Graham Arthurs, (Consultant Anaesthetist, Maelor Hopsital, has visited Bangladesh at least once every year since 1999, initially as an external examiner for the Royal College of Anaesthetists, London:

I have met a number of people who are like minded to help their few citizens. In 2003 with a local anaesthetist, Prof Iqbal, we set up an ITU nurse training program assisted by a Rotary Matching grant, in a county that has no post basic nurse training. For some 10 years I have worked with Dr Nezam Ahmed to establish a palliative care service that last year opened a dedicated ward in a Dhaka teaching hospital (BSMMU).

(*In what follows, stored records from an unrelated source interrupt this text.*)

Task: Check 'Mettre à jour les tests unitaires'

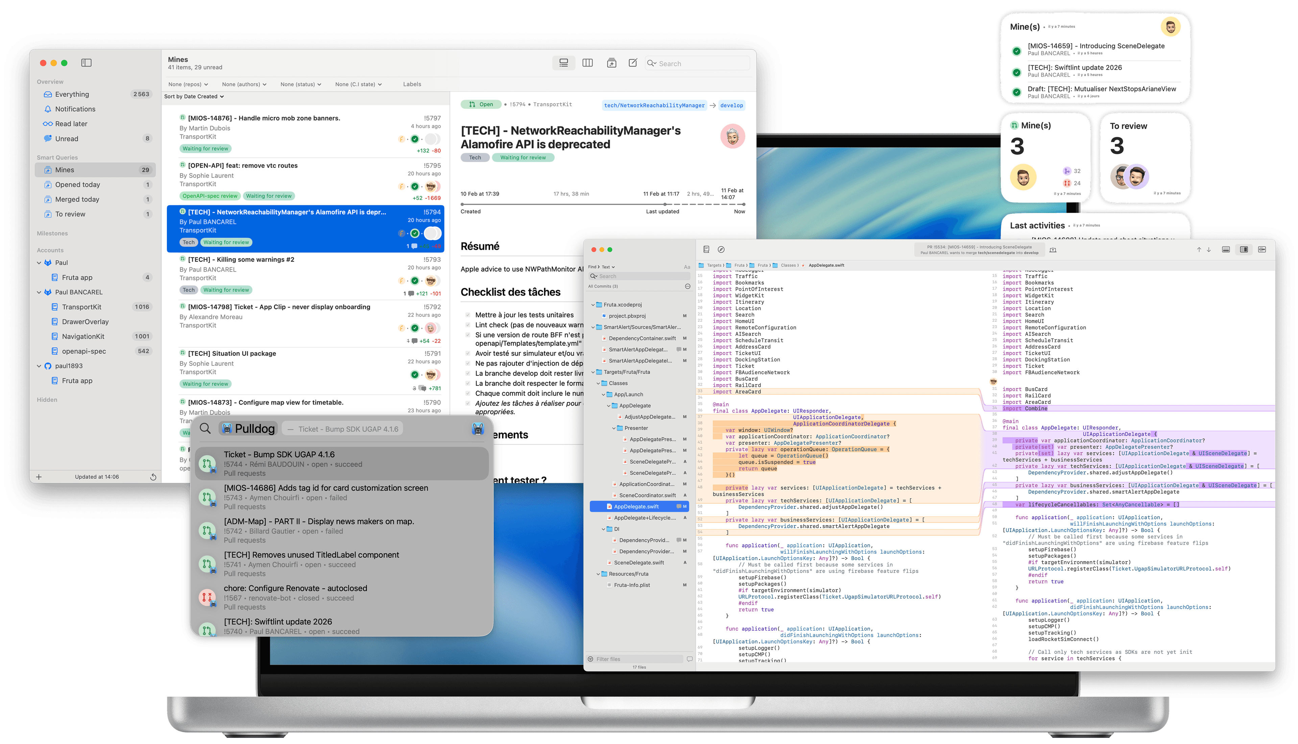Action: (x=467, y=315)
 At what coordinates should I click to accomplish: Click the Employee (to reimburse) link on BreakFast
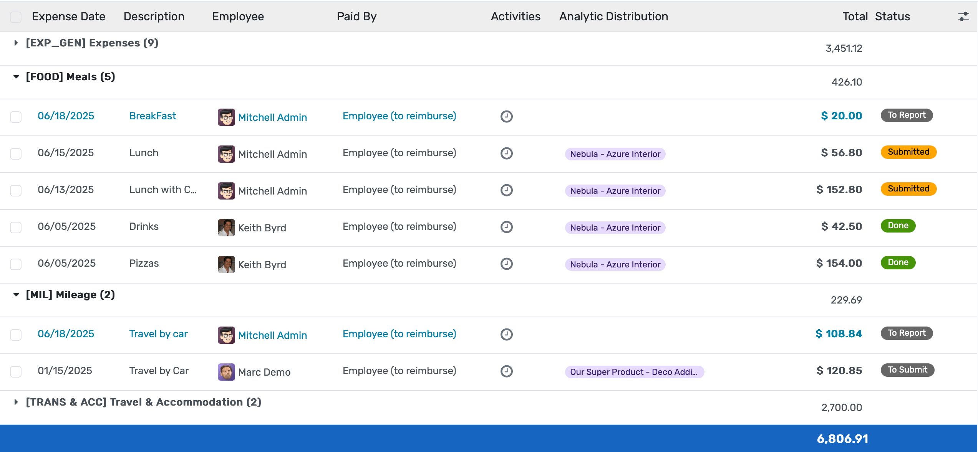pos(399,115)
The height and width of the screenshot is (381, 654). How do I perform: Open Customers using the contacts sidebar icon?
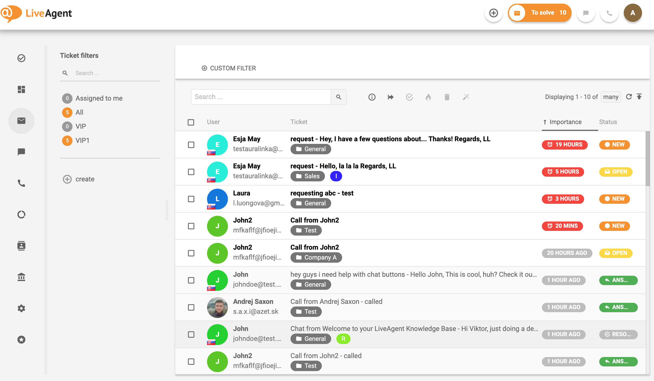coord(21,246)
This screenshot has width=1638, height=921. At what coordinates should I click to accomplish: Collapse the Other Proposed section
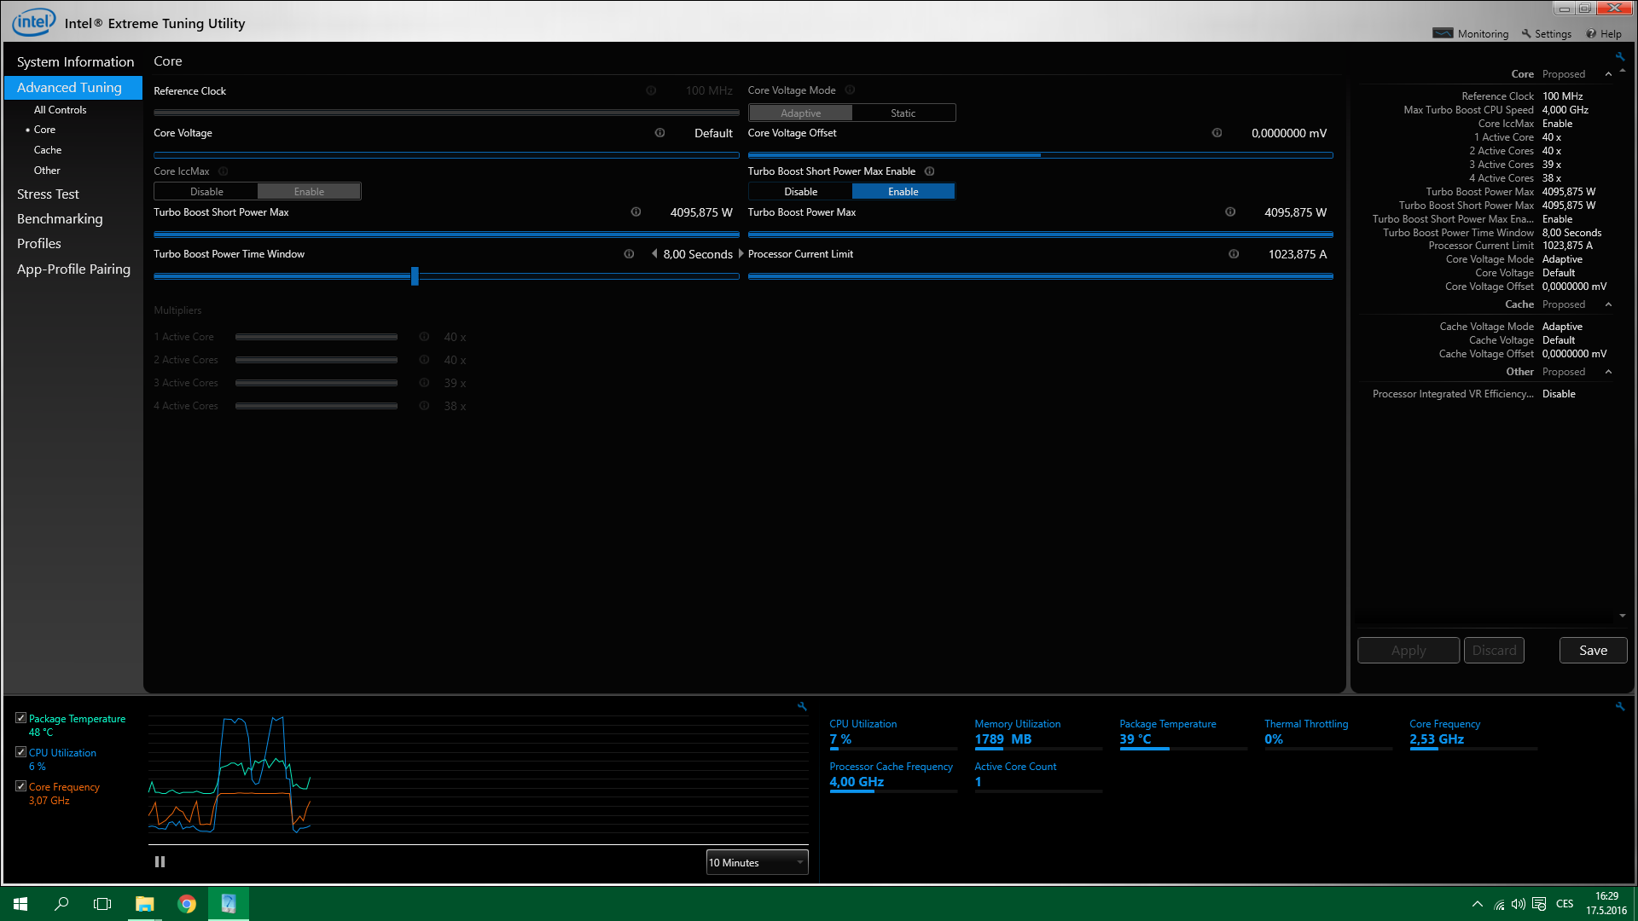[x=1608, y=372]
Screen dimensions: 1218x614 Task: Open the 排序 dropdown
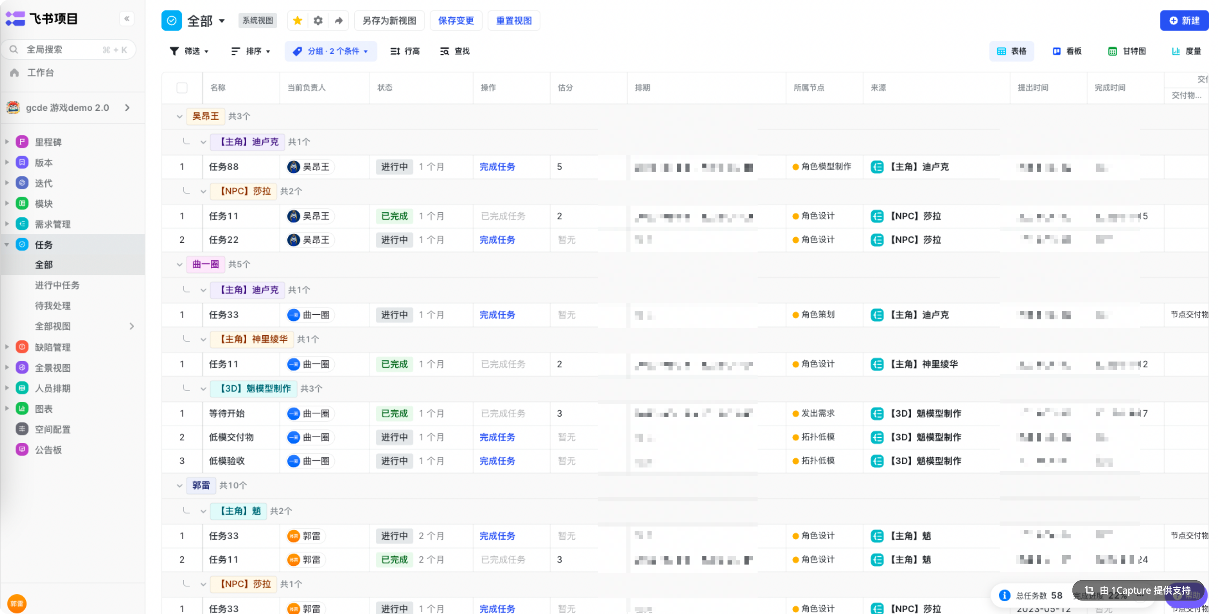coord(251,51)
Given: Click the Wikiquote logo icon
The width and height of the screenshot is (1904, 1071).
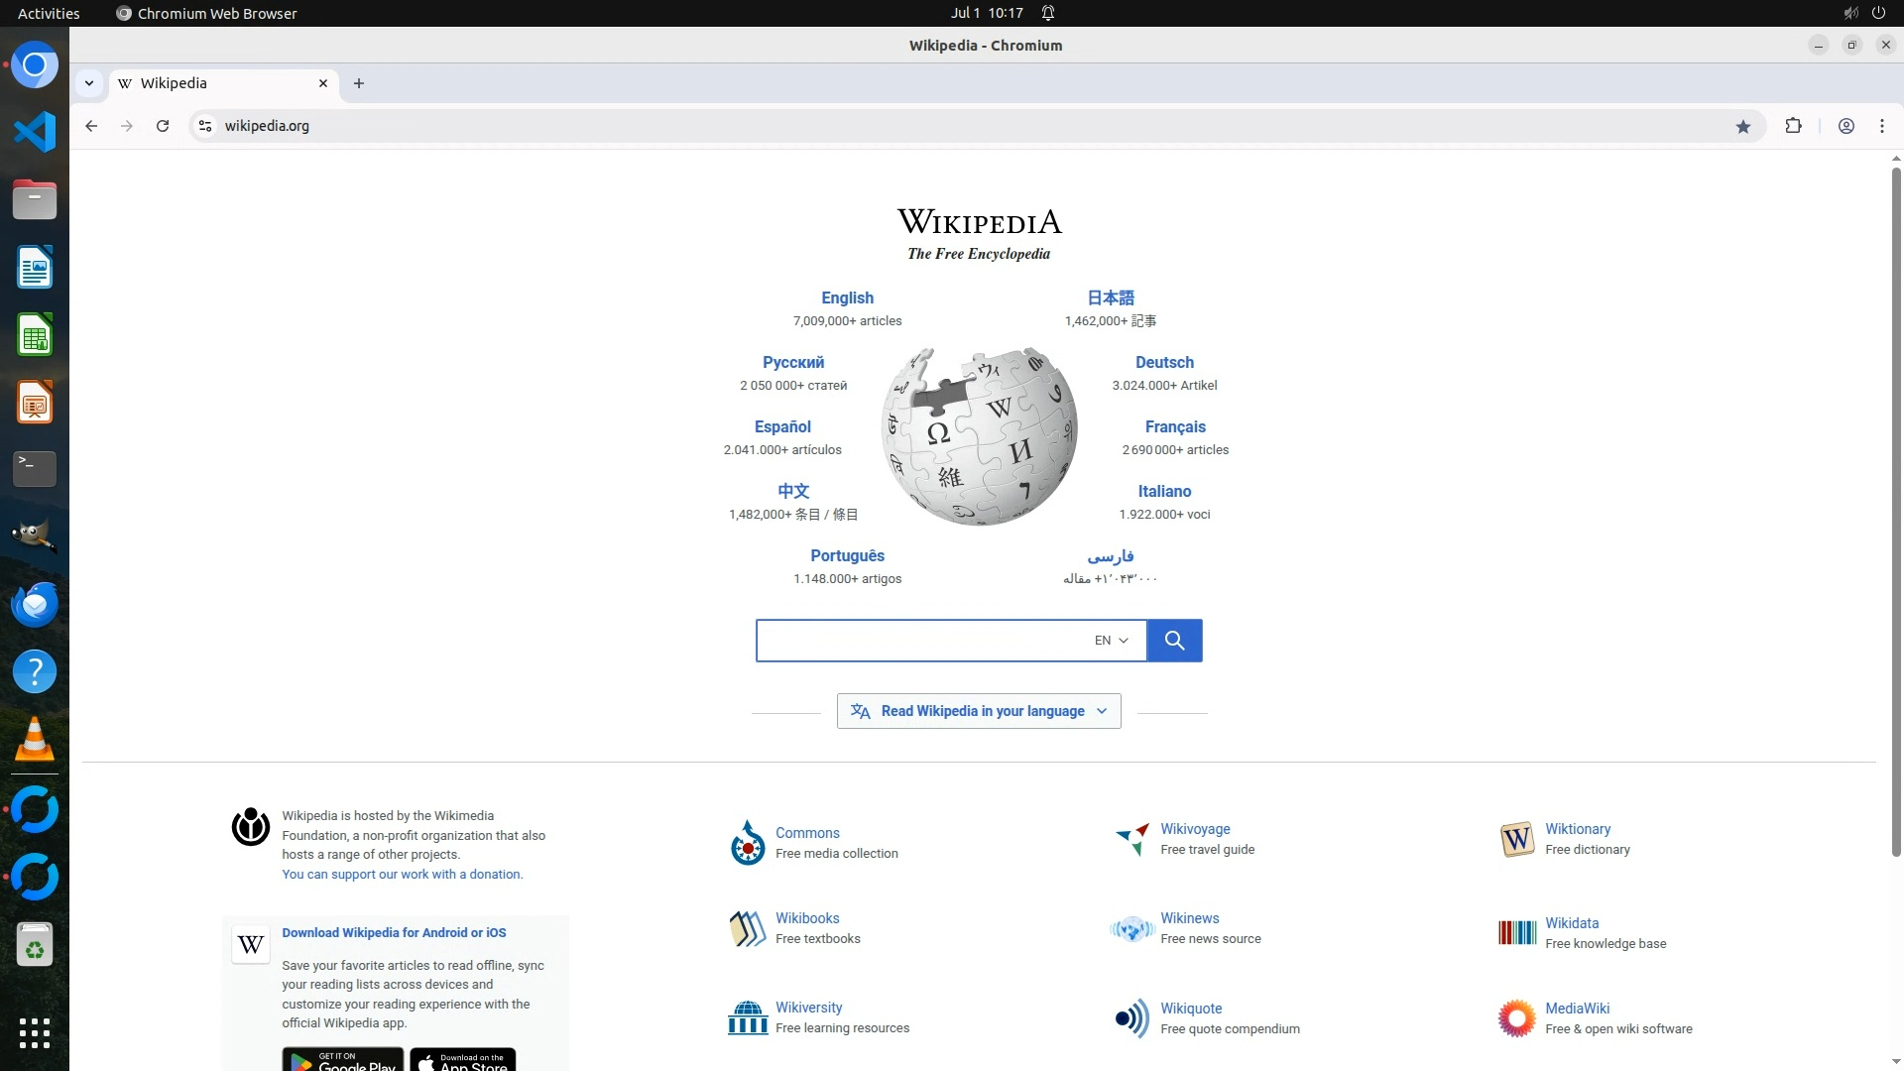Looking at the screenshot, I should (1131, 1018).

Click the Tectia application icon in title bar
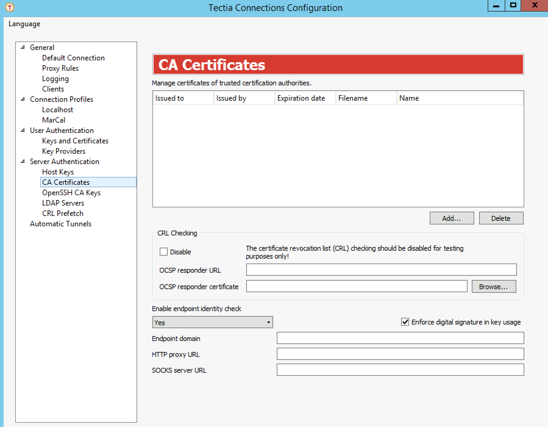coord(9,7)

Outside medical projects I have work with Dr KP Das to sponsor a number of able, but poor, university students. I have also become involved in supporting needs in the Chittagong Hill Tracts, including villages and a secondary school in Rangamati.

In 2009 Graham was involved in the set up of a charity; ‘Children in Bangladesh’ to formalise the basis for funding. Graham worked with three other trustees to transfer money directly to Dr KP Das, Dr Nezam or Prof. Iqbal depending on the project

About the project

The Chittagong Hill tracts in SE Bangladesh are home to some of the poorest villages of ethnic Chinese people.

The village involvement started by providing all weather sheds for weaving; with looms, initial training and a supply of cotton.  Information about the shed in one village spread by word of mouth and we have now funded 5 sheds. To this has been added money for primary school teachers, hens, pigs and tube-wells.

In January 2011 Graham was invited by a lady who had been brought up in Khayang (about 20km outside Bandarban) to visit her village to help the women’s cooperative. Through this lady and a local Rotarian Ahmed Farooque and Dr KP Das we have assessed some basic needs of this village.

Graham applied to FMS for help in supporting projects in Khayang and FMS have sponsored 4 tube wells. These wells are sunk to between 100 and 150 feet. By making 4 wells over an area no one well is “over pumped”. This ensures that the soil acts as a natural filter to ensure clean water. With a ready supply of water the villagers become healthier and it is possible to grow more crops, rear hens, pigs and goats and plant a fruit farm of banana, coconut, orange and other cash crops.

In addition; a large meeting room is to be built and used as a school room and house weaving and sewing machines, once ownership of the land is with the women’s co-operative. Once they have easy water we will provide more pigs, hens and saplings.